Welcome to Kinship Together, a podcast that shares stories, experiences, and advice for kinship carers. Brought to you by Kinship, the charity for kinship carers in England and Wales.

In this series, you’ll find out what it means to be a kinship carer from people who are going through the experience. This includes the highs and lows, and the everyday challenges. All the kinship carers in this series have found that meeting other kinship carers has brought them connection, friendships and emotional support.

We’ll hear why peer support and volunteering have brought such meaning and sense of belonging to our guests. Whether that be attending local groups, talking together on the phone or connecting online, there is great power in facing challenges together. And that’s one of the most important things that kinship carers tell us they need – emotional support and the feeling that you’re not alone. We’ll also ask every guest to share their moments of joy as a kinship carer, those things that make it all worthwhile. Hopefully you’ll pick out some useful advice along the way too.

In this episode, we speak to Graham who has been a kinship carer for around 14 years with the two children he cares for, now teenagers.

Graham is a single grandparent who was able to find the information and help he needed through attending a peer support group. He’s since gone on to offer the same support for many other kinship carers by running a group himself which includes in-person meetings and an online Facebook community. You can learn more about Kinship’s support groups at compass.kinship.org.uk.

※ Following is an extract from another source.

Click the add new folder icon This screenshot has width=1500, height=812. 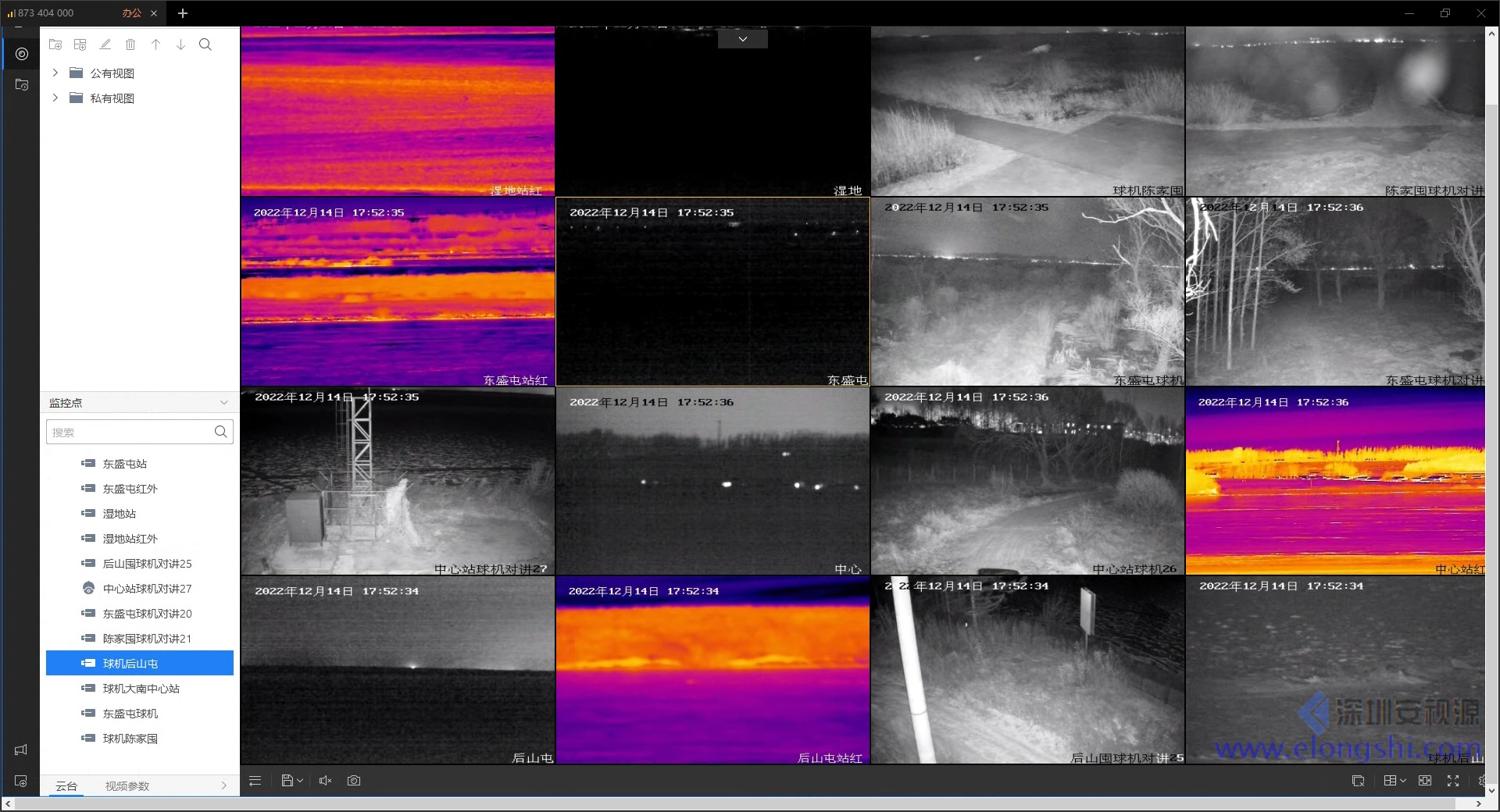(55, 45)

A note before we start, this episode includes references to drugs, alcohol and challenges with mental health.

Okay. Here’s Graham story.

Iain Broome: Thanks for joining us today Graham, really appreciate it. I wonder if we could start by learning a bit more about you and the children you care for, and your current situation.

Graham: Yeah, my name’s Graham and I took on my two grandsons when they was much younger. The youngest was roughly about sixteen-month-old, the eldest was five years old when I was asked to take them in through the parents having drug and alcohol issues in their life. So roughly I’ve had them about 14 years now. The eldest being 19 and the youngest being 16. The boys are fine but they’re both carrying trauma and mental health issues which is quite challenging.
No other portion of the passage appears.